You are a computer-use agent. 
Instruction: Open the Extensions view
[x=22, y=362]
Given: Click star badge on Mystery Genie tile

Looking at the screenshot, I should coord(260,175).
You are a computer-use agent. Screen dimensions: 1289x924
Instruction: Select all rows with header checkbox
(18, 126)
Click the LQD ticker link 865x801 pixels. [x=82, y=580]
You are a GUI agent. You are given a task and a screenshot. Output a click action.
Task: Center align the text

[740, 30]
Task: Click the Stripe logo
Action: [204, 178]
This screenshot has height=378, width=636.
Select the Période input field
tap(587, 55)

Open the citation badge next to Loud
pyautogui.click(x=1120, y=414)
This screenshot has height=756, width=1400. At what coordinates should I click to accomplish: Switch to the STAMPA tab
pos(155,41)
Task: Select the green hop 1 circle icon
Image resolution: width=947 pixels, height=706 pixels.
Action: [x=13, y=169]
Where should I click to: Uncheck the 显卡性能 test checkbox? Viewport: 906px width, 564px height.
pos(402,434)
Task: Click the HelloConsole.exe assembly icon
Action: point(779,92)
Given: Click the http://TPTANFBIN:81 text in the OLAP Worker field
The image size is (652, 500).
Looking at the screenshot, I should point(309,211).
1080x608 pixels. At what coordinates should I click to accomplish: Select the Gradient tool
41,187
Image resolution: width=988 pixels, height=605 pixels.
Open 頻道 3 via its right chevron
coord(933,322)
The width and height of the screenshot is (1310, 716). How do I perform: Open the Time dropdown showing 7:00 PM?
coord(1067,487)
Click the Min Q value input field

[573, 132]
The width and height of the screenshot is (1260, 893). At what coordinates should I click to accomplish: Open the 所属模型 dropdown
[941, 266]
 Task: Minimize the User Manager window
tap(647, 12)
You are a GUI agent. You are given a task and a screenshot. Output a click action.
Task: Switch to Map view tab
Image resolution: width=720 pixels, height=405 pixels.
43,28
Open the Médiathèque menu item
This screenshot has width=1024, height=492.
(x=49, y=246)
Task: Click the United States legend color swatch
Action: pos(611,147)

———

* _Task item_
Go through the records and gather the lines that hold "agent".

* _Task output_
You are a computer-use agent. 
You are a computer-use agent. Screen dimensions: 1289x924
You are a GUI agent. You are given a task and a screenshot. Output a click action.
You are a GUI agent. You are given a task and a screenshot. Output a click action.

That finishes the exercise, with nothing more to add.